Ron astutely realized we were far to high above the river to be on the line of the ditch-cut-into-the-cliffs-at-the-east-end, which is certainly the GVBGM ditch. Hence the true GVBGM ditch must be below us. We followed a faint trail down through meadowy areas hemmed around by brush, where a fascinating accumulation of large boulders of rhyolite volcanic ash is found. These boulders are no part of the Pleistocene glacial outwash sediments in Green Valley, but suggest something like a landslide deposit, originating up on the canyon rim, where the "Valley Springs" rhyolite ash beds have their proper place. The landslide might have happened a hundred thousand years ago; the boulders are deeply weathered to a brownish color, rather than the raw creamy white one sees in roadcuts, etc. (for instance, see the railroad cuts a few hundred yards east of Alta, for an excellent exposure of this Valley Springs rhyolite ash).
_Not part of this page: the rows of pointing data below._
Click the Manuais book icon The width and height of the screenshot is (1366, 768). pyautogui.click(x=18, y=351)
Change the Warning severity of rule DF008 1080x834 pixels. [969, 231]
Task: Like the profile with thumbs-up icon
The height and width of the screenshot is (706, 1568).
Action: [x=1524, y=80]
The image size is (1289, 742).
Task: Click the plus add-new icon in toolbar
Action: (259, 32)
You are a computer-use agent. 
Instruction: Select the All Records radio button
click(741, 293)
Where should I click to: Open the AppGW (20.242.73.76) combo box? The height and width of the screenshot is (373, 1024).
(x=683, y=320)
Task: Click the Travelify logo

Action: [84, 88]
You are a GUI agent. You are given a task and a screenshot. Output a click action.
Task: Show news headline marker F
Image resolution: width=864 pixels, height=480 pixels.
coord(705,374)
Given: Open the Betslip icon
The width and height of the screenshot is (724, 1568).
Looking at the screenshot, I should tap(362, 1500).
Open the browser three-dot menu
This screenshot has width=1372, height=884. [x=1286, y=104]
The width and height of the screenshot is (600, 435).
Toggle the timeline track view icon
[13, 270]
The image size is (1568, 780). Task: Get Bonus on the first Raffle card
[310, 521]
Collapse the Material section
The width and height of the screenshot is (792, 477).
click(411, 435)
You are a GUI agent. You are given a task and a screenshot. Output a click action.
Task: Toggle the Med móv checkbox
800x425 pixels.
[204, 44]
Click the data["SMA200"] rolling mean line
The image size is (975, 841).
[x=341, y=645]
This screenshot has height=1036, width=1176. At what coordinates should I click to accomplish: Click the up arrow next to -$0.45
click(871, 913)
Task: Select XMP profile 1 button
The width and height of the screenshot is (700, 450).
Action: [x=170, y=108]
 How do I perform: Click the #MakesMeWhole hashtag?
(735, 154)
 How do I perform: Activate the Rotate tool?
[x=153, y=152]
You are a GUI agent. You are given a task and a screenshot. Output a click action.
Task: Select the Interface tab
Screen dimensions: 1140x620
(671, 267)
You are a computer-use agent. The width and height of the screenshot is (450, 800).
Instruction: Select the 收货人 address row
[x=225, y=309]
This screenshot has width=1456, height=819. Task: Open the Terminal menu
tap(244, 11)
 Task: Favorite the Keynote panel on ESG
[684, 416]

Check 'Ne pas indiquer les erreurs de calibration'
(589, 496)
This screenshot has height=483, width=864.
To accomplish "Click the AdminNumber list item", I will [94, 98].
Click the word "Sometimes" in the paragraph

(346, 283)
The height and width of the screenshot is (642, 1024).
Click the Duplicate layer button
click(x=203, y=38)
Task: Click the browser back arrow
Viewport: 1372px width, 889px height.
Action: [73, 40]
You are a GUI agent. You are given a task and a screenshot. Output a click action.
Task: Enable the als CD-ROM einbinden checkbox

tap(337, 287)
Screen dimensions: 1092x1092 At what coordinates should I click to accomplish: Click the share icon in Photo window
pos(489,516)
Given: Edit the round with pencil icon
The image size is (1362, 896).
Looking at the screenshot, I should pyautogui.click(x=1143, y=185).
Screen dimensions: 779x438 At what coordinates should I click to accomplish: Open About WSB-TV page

So. We dropped down through the meadows and found the *true* GVBGM ditch, fully 150 feet in elevation below the higher ditch. I should have realized the high ditch was way too high. At any rate, we followed the GVBGM ditch west, and found that it ended near the center of Green Valley, in a tiny reservoir, from which its water was disbursed to the mine itself, down below us and out of sight.
Thus, in accord with the old newspaper articles which I had so strenuously misread for so long, the GVBGM is in the center of Green Valley, not at the west end.
We then explored some old trails in the area, including one I call the High East Trail, which was always hard to follow, even back in 1976, and now is badly covered in brush, towards the east end of Green Valley. We scouted around without success for its continuation east, then turned west, where it is relatively open, and followed it back to its junction with the main East Trail, near Joe Steiner's grave.
Then it was a long slog up the long trail. Another fine fine day in the North Fork canyon, one in which, strangely, we never reached to river itself, but wandered through vast areas of brush, rife with old trails and old ditches and new marijuana growers' camps.
I wish they'd just legalize the stuff. We'd have no more of these obscene garbage dumps.
On another front, I hear that quite a crowd of dirt bikers rode the Euchre Bar Trail last weekend, and tore it up a bit. It might be that Tahoe National Forest needs better signs indicating the OHV closure on that trail.